Late dental implant failure is what happens if your implant fails after a year. Despite what you may have been told, implants do not last forever and you can develop issues with them in the future. Why is this? Very simply because your body is constantly dissolving and reforming the bone around your implant. This is natural and part of bone metabolism. The bone around your implant is completely remodelled every 6 months. You may have no problems for many, MANY years, then if you were to become sick, or put on certain medications, the bone reforming process can be interrupted. Implants can also develop gum disease type infection, which can cause problems and in extreme cases lead to loss of the implants.

But it’s not all doom and gloom! Despite this dental implants are still one of the most successful treatment options in dentistry


Preventing dental implant failure requires a strategic approach, where knowledge and skill of your surgeon will play a HUGE role. I’m fortunate to be in a position where I ONLY place and restore dental implants. Many other dentists offer a range of services. Generating a healthy implant restoration and having it last a long time requires excellence in surgery, deep understanding of implant systems, management of the gums, crown material choice and even how the crown which is to be secured to the implant is finished and handled prior to it being fit. Your maintenance appointments with your general dentist and hygienist are also critical.

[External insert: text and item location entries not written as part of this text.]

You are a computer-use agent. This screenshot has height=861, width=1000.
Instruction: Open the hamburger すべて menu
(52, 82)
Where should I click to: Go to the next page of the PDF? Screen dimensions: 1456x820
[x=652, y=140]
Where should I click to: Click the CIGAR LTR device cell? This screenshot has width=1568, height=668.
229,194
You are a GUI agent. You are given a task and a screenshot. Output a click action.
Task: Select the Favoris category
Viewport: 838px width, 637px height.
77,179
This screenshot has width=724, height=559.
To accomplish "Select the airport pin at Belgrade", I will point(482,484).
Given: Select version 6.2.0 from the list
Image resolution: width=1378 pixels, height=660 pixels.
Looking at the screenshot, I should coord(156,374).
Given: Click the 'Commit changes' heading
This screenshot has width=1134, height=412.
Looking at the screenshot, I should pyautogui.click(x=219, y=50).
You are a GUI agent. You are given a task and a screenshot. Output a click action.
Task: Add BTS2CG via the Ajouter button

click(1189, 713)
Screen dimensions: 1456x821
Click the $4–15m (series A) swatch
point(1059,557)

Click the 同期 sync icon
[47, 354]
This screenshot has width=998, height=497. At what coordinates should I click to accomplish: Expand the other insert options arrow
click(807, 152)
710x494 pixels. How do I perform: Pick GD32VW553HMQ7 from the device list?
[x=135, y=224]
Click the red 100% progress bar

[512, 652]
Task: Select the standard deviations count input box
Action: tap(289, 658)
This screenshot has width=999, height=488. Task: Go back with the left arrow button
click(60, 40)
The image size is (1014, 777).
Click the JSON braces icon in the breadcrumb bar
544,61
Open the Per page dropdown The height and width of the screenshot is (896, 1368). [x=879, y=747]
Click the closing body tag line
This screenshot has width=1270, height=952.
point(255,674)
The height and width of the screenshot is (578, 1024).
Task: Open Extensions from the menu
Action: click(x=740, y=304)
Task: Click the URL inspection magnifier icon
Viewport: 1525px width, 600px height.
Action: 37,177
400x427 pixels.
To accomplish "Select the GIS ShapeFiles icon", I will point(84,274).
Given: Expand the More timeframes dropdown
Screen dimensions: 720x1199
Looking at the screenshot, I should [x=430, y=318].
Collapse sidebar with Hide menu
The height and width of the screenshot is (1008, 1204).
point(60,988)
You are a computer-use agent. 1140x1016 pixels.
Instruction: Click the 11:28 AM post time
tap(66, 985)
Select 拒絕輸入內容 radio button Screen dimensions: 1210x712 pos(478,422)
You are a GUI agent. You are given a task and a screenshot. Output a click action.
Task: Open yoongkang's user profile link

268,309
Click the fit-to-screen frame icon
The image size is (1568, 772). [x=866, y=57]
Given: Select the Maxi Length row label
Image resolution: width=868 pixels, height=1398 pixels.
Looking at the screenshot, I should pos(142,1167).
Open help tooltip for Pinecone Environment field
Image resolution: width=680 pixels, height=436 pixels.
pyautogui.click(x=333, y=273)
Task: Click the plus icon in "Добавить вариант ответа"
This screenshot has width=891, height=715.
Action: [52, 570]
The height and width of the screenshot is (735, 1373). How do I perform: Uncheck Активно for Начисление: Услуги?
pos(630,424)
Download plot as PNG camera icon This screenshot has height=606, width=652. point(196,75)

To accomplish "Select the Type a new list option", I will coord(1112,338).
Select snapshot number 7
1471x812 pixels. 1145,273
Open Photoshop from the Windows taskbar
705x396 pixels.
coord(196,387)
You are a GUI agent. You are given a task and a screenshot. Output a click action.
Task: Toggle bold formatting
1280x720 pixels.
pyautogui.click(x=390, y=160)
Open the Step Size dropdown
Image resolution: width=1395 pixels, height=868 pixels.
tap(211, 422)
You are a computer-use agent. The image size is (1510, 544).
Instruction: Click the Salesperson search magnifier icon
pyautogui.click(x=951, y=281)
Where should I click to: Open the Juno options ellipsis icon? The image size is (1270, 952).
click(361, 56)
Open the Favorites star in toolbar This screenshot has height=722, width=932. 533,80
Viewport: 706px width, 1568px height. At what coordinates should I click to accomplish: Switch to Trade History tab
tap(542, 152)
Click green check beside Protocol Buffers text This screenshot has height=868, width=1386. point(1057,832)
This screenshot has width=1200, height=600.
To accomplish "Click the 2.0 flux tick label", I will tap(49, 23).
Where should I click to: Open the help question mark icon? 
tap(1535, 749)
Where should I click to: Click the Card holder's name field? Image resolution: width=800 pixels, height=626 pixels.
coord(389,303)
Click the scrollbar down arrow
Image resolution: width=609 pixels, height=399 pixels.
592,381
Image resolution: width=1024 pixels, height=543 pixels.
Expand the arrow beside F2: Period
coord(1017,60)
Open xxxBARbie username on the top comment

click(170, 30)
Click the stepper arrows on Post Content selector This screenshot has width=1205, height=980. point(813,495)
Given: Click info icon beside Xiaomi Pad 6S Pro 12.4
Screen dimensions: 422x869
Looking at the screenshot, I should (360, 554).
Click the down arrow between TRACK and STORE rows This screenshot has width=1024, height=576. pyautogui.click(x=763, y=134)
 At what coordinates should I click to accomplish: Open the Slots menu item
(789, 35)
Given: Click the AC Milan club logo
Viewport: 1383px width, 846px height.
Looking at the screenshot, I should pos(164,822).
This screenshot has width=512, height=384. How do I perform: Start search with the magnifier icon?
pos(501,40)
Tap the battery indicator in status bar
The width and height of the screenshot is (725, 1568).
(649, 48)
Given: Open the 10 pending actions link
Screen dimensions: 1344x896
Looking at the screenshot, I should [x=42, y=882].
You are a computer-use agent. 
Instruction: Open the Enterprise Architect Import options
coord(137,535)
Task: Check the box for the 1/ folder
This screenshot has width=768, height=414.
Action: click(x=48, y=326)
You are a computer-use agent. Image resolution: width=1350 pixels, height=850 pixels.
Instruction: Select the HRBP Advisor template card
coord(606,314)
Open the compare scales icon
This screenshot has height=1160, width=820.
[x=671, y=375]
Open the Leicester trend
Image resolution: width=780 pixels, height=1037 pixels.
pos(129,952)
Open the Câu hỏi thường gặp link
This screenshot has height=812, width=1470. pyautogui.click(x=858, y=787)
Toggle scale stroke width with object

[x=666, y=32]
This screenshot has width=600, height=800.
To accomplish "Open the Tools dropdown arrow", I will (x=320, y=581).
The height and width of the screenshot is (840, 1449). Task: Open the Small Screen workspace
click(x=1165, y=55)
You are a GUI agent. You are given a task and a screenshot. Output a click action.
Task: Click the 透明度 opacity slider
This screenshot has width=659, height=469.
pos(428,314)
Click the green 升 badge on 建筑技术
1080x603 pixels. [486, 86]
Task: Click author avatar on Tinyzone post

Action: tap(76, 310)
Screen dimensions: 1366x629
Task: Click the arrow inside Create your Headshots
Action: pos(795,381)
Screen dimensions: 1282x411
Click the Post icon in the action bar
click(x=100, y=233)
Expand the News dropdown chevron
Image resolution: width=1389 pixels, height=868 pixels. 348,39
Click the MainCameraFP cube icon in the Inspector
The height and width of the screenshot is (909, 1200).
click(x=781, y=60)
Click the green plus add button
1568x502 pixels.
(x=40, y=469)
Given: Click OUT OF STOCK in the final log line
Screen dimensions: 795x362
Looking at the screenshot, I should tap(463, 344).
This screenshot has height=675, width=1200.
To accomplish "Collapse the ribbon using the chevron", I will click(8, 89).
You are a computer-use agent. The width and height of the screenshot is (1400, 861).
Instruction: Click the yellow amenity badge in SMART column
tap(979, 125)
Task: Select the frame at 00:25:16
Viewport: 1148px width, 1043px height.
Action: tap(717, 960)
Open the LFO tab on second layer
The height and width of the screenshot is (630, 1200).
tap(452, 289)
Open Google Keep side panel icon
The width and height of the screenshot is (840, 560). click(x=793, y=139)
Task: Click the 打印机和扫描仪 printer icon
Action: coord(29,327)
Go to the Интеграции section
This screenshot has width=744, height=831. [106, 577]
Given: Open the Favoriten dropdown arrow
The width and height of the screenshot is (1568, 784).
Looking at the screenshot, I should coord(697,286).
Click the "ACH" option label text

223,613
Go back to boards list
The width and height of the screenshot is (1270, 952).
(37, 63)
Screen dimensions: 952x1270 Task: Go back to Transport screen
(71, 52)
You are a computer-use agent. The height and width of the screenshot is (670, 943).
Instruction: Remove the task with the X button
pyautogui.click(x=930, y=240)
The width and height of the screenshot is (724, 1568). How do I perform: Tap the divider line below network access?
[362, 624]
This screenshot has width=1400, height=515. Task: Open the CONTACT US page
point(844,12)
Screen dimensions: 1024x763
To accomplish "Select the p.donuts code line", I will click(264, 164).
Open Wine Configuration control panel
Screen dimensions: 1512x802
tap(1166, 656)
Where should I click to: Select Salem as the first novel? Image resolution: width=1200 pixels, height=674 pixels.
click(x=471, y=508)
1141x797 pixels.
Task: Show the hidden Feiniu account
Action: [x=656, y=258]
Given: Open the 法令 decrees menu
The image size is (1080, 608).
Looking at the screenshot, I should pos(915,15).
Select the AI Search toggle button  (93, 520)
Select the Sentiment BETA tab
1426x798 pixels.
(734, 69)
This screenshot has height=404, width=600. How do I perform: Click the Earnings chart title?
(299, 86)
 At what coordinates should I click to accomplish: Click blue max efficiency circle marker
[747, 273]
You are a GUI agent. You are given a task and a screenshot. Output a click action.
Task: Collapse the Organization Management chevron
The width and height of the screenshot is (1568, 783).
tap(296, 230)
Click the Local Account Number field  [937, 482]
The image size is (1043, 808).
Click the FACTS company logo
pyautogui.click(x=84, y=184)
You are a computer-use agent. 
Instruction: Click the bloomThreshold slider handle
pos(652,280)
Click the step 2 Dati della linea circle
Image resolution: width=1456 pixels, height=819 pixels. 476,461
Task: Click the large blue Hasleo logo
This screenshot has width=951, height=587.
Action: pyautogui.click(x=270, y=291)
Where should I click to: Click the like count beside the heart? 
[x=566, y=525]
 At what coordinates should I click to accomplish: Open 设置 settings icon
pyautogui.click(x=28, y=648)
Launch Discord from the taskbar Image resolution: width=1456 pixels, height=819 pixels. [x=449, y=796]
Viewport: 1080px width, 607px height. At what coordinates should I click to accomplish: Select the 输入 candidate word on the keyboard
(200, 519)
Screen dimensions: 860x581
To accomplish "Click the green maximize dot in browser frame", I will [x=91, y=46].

We are aiming to stack the odds in our favour for longevity, instead of having them stacked against us. What does all of this mean? This means dental implants CAN last a long time, IF they are done correctly and maintained well. This can’t be done cheap, which is why my fees are higher than average.


Even after a long time, it can be possible to replace the implant. Sometimes it’s harder to do and may require more work, but it’s usually possible. An absolute must for me is doing everything I can NOW to try and get your implants lasting as long as possible. My premium implants are resistant to gum disease type problems, the materials I use to make your teeth are very specific and my lab know if they don’t make the work perfectly I’ll send it back to have it remade as many times as necessary (fortunately I have a good lab so this is rarely the case!)

I wish it were a black and white answer for you, but it’s much more subtle and complex than that. Which is exactly why I LOVE dental implants.